More than 100 governments now signed up to international tax convention
Five more governments have signed up to an international convention on cooperating with tax authorities around the world, bringing the number of participating jurisdictions to 103.
The OECD’s Convention on Mutual Administrative Assistance in Tax Matters is a wide-reaching agreement to exchange information about taxpayers between authorities either on request or spontaneously.
Yesterday, Burkina Faso, Malaysia, Saint Kitts and Nevis, Saint Vincent and the Grenadines, and Samoa signed the document during a ceremony at OECD headquarters in Paris.

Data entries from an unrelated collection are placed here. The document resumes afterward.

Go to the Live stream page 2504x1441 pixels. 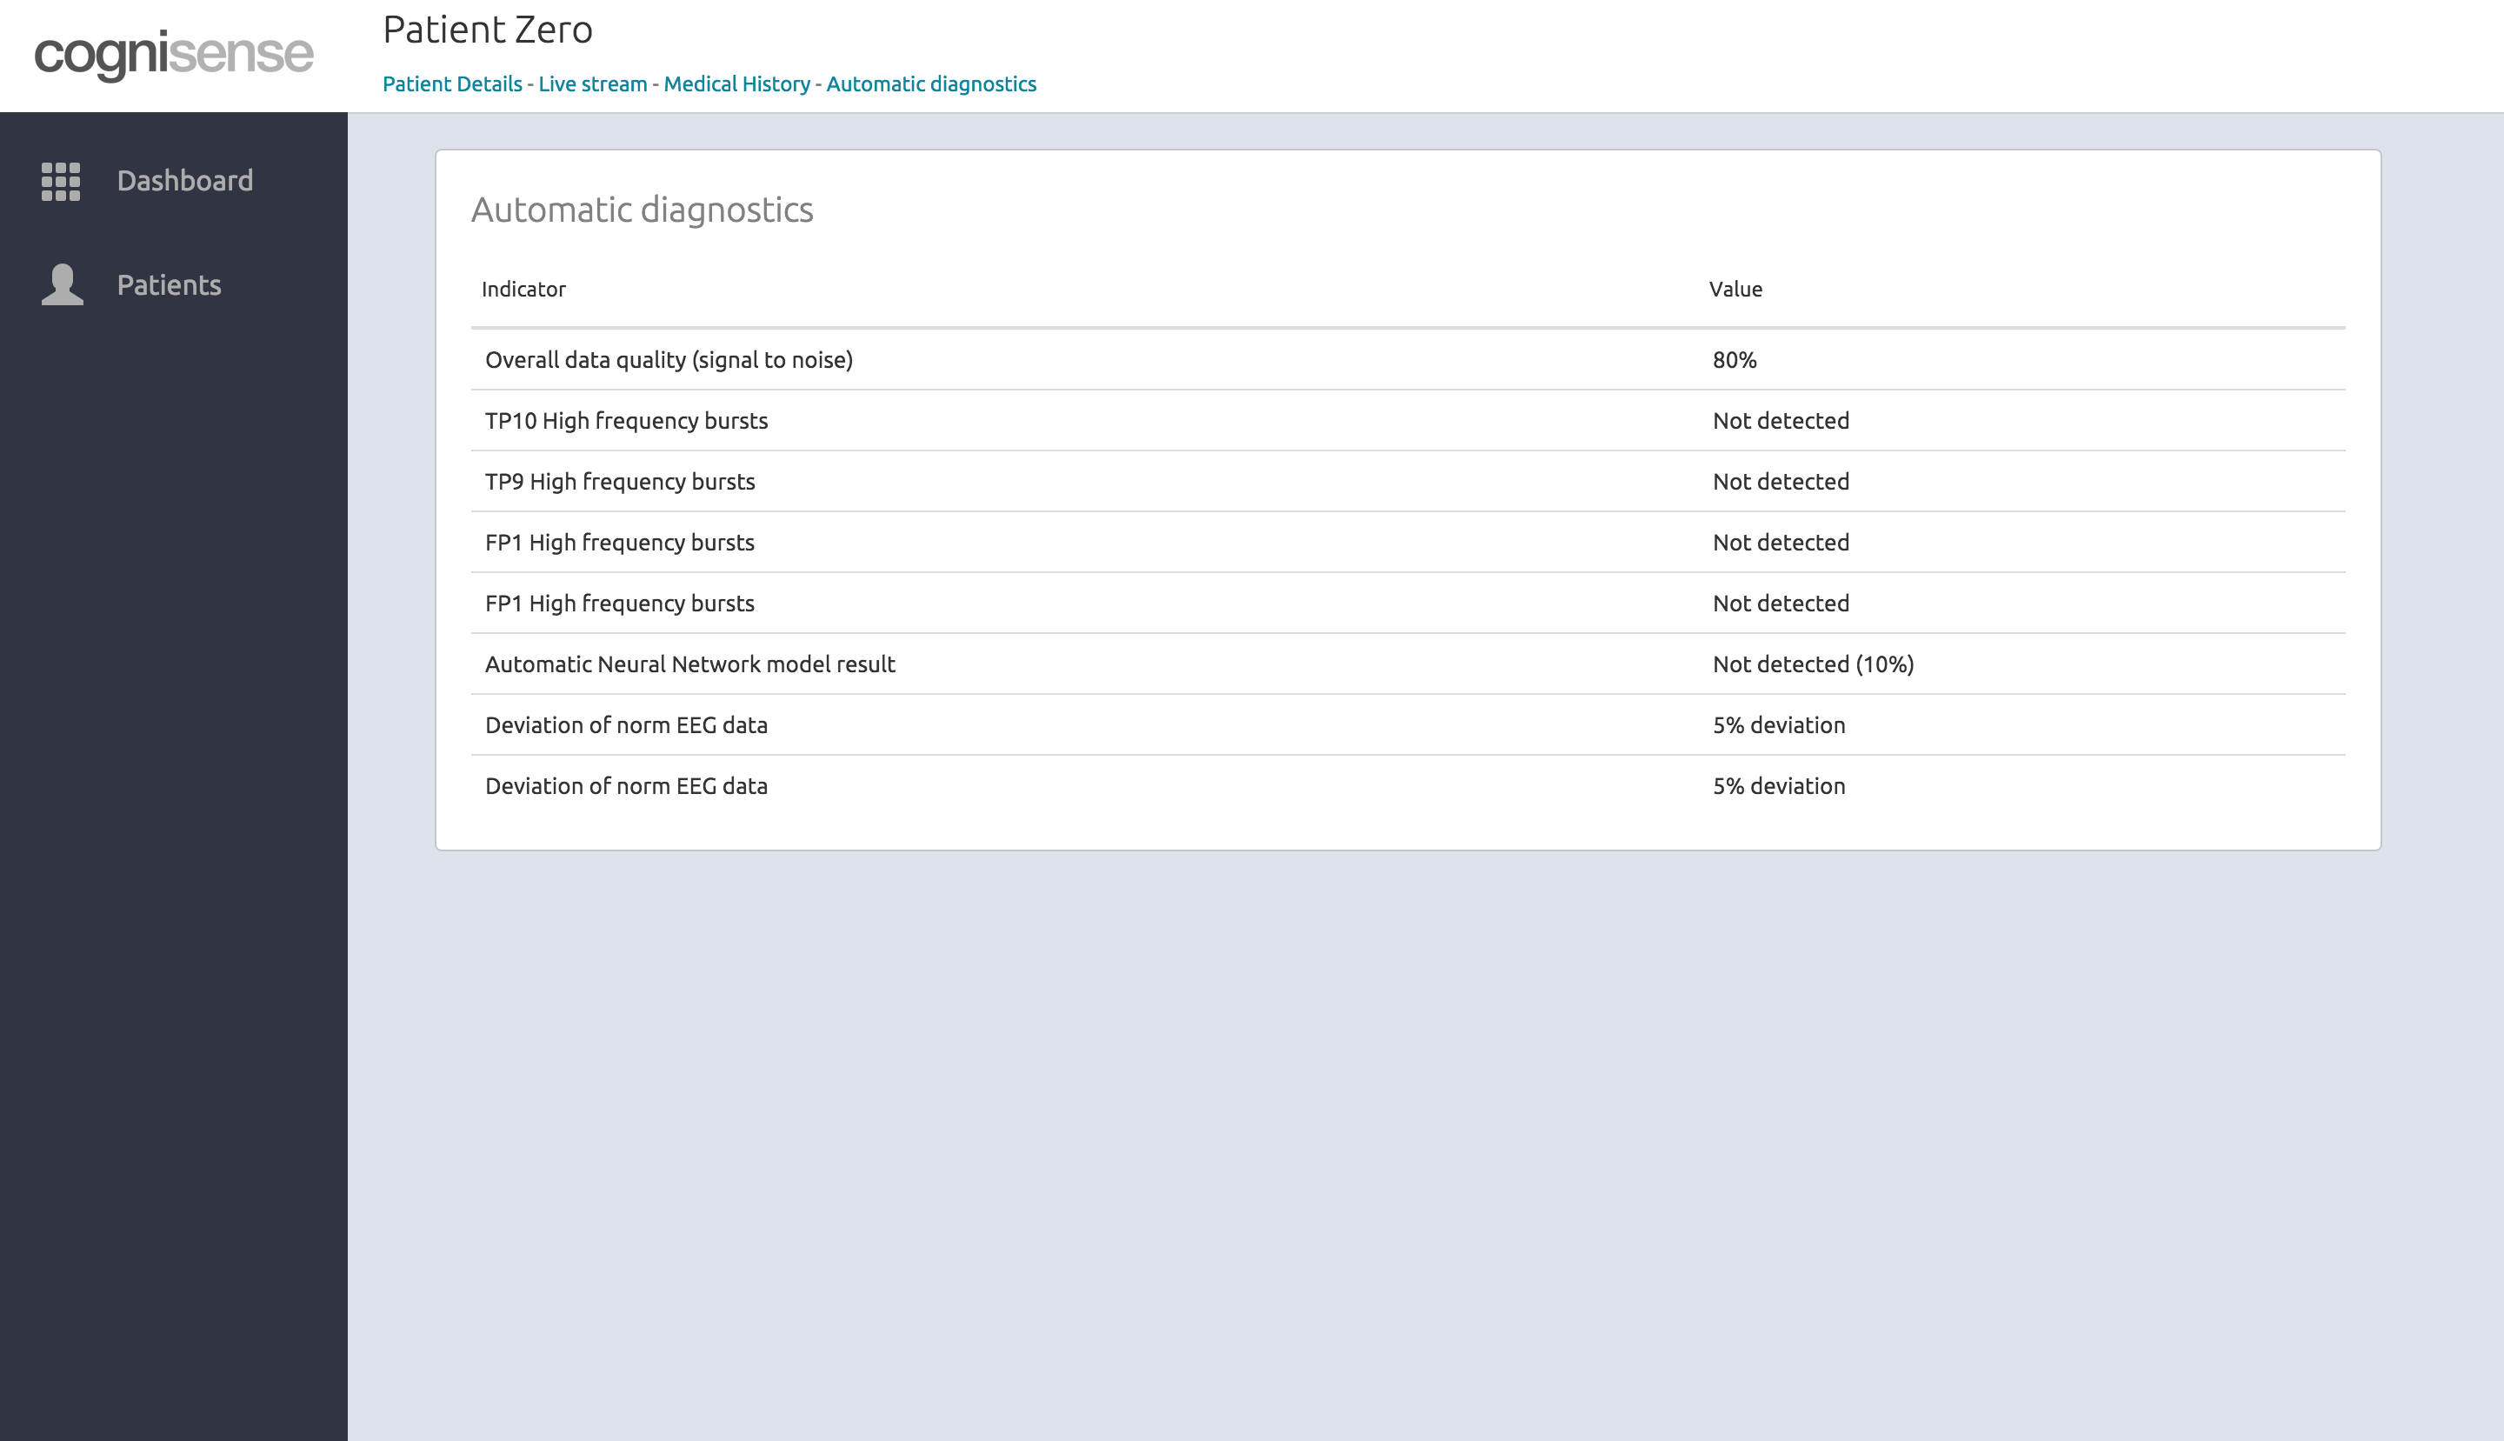pyautogui.click(x=593, y=84)
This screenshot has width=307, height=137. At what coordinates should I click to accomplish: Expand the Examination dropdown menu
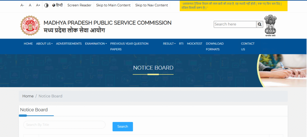tap(96, 44)
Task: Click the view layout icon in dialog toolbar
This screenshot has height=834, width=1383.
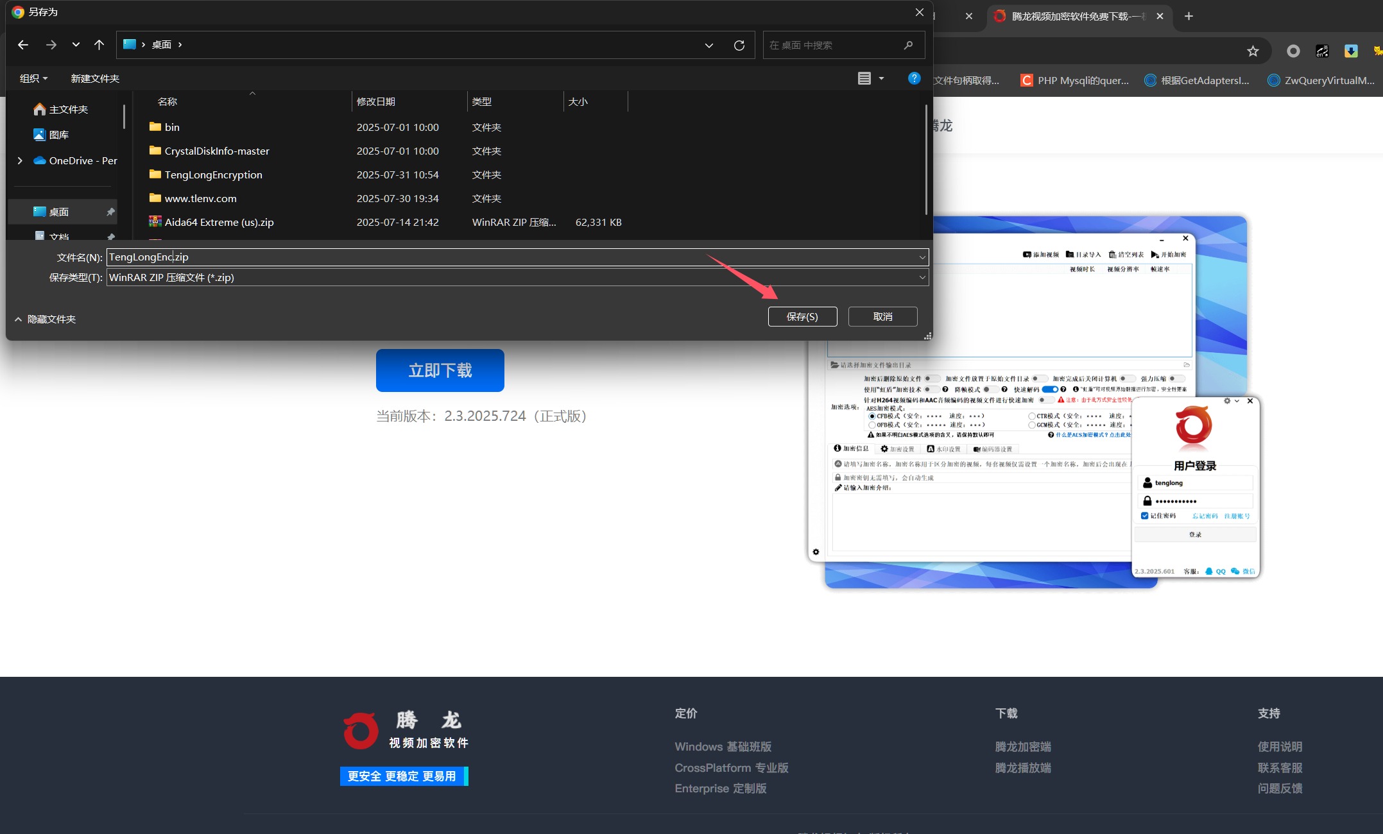Action: [864, 78]
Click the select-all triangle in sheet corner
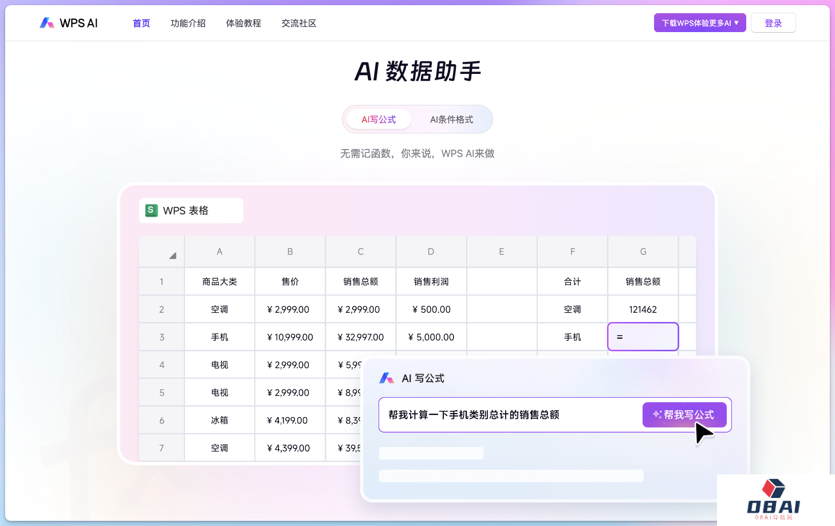The height and width of the screenshot is (526, 835). click(172, 256)
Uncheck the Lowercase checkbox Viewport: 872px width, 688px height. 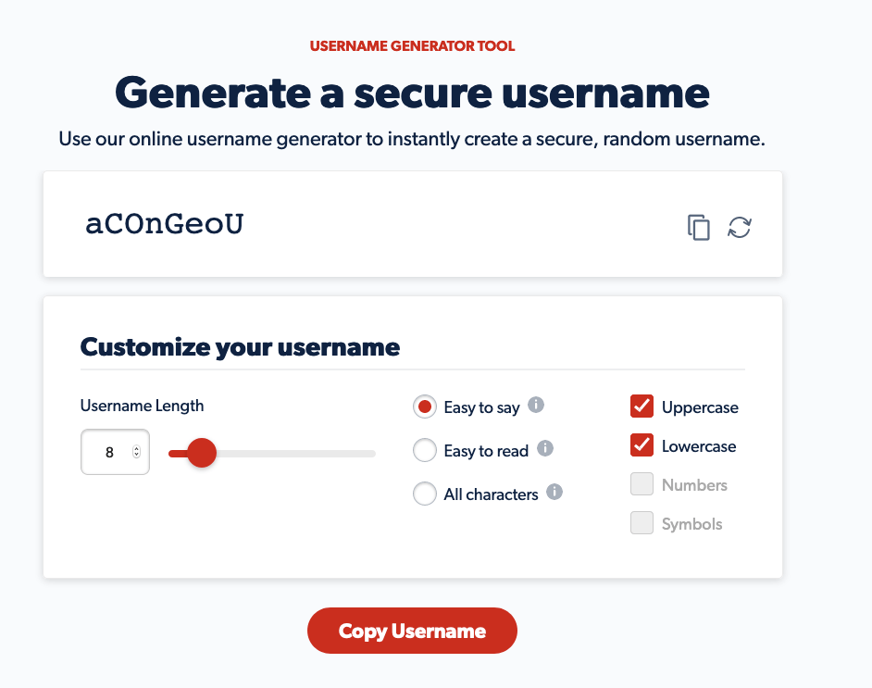pyautogui.click(x=642, y=445)
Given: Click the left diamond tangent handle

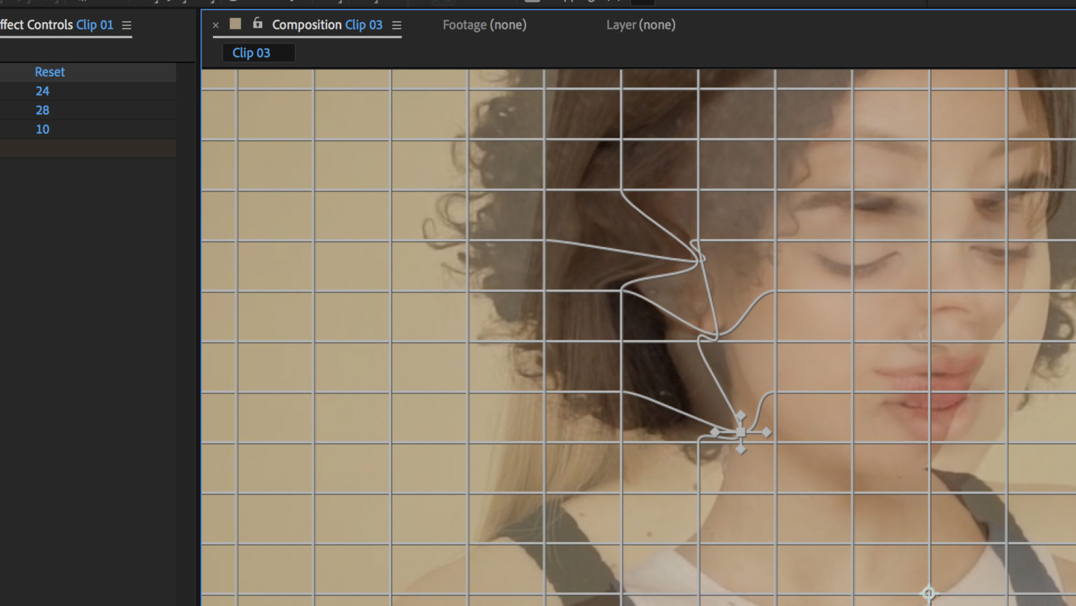Looking at the screenshot, I should [715, 432].
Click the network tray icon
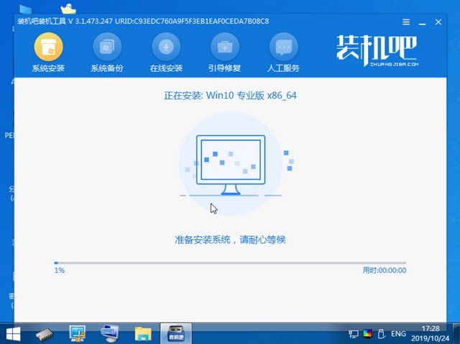This screenshot has width=460, height=344. (x=353, y=334)
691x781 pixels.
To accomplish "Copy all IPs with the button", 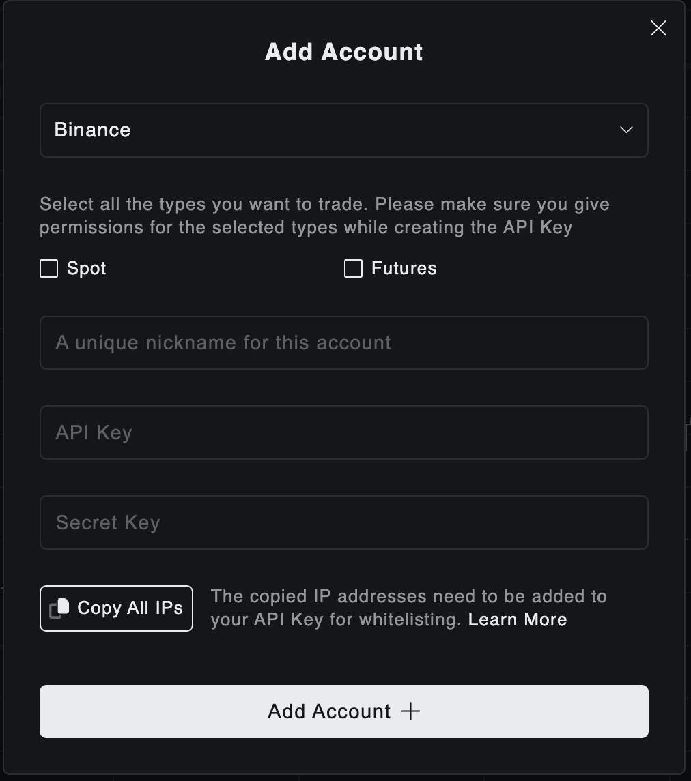I will (116, 608).
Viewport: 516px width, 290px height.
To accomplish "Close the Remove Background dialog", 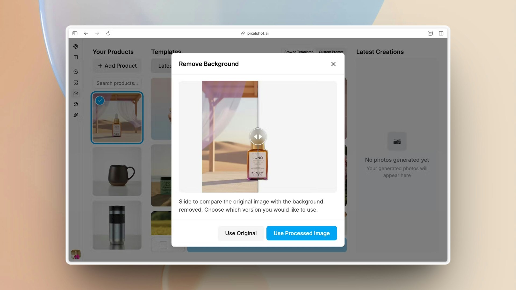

The news comes a month after Panama signed the convention, following the publication earlier this year of the ‘Panama Papers’ – an unprecedented leak of 11.5m files that detail information for more than 214,488 offshore entities, illustrating how wealthy individuals and public officials are able to keep personal financial information private.
Grace Perez-Navarro, deputy director of the OECD Centre for Tax Policy and Administration (CTPA), said: “With over 100 countries and jurisdictions now participating in this multilateral tax information sharing agreement, national efforts to combat international tax evasion and avoidance have been substantially strengthened.”
The convention is the most comprehensive multilateral instrument available for all forms of tax co-operation to tackle tax evasion and avoidance, and guarantees extensive safeguards for the protection of taxpayers’ rights.
Its signatories include all G20 countries, BRICS, almost all OECD countries, most major financial centres and a growing number of developing countries.
It was developed jointly by the OECD and the Council of Europe in 1988 and amended in 2010 to respond to the call by the G20 to align it to the international standard on exchange of information and to open it to all countries, thus ensuring that developing countries could benefit from the new more transparent environment.